It’s really hot. Despite your early departure and all the water you brought with you, you’re drenched in sweat. You’d been hoping to avoid the heat and the crowds, but you only got a head start on one of them. Now you’re paying for it. The hike up Sero Arikok is, thankfully, neither particularly long nor steep. You can already see the radio tower ahead. The payoff is gorgeous views of the island.
Sero Arikok is the second-highest peak on the island of Aruba. Sero Jamanota, directly to the south, beats it by only a couple of feet. Both mountains are in Arikok National Park. The park covers 18 percent—that’s nearly 1/5—of the island. It was created to protect lava and limestone formations, caves, natural pools, and early Arawak paintings.

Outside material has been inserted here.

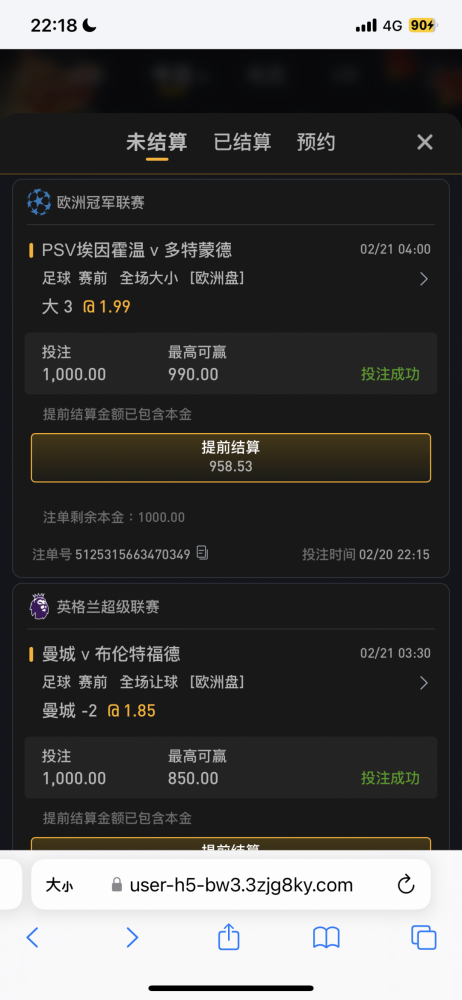
Task: Show all open Safari tabs
Action: coord(424,938)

It’s home to unique species, including birds, snakes, and plants. More than 70 types of cacti grow here. Plus indigo water pounds the rocky coastline.

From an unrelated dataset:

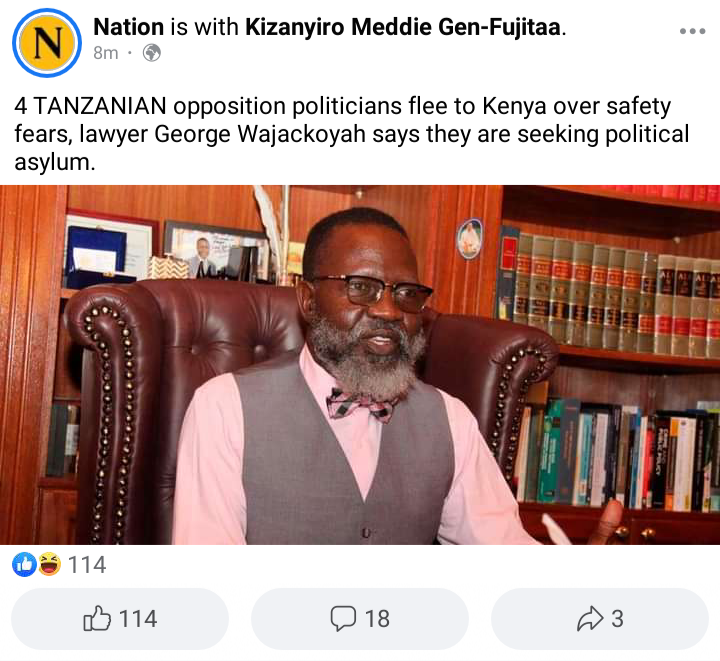Click the 3 shares count
The width and height of the screenshot is (720, 661).
pyautogui.click(x=617, y=619)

When you arrived at the visitor center, you were surprised by both the climate and the landscape in the national park. Aruba is famous for its white-sand beaches, turquoise water, and consistent 82-degree temperature. At least on the northwest coast, where most of the resorts are located. Most of the east coast is bordered by limestone cliffs. There are a few beaches, but they’re small with rough waves. While the cool breeze, which you found so refreshing on the beach yesterday, is nowhere to be found.
But at least you’re heading downhill now. After pausing for a longer water break at the summit than you normally need, you begin your descent toward the coast. The trail connects with a wider dirt path at the base of the mountain. Twisted divi-divi trees, organ pipe cacti, and spiky aloe plants line the path. Florescent kododo blauws (Aruban whiptail lizards) dart in front of you every couple of hundred feet. A shoco (an Aruban burrowing owl) circles overhead as it hunts. It’s a rare owl that’s active during the day. While two green prikichis (Aruban parakeets) groom each other on the branch of a shady tree. Luckily, neither a cascabel nor a santanero—two snakes found in the park—cross the path.
Your ultimate destination is Conchi. The natural pool is protected from the rough sea by rocks and volcanic stones. Breaking waves spray over the top of them. The water inside is clear and calm, though. You untie your sneakers, peel off your sweaty layers, and apply more suntan lotion. Then you carefully climb into the cool water. Since you detoured up Sero Arikok, you don’t have the pool to yourself. But, given the vehicles parked nearby, you seem to be the only one who earned your dip. You smile, since that means you’re also the only one who took in the panoramic view of One Happy Island. You win big time.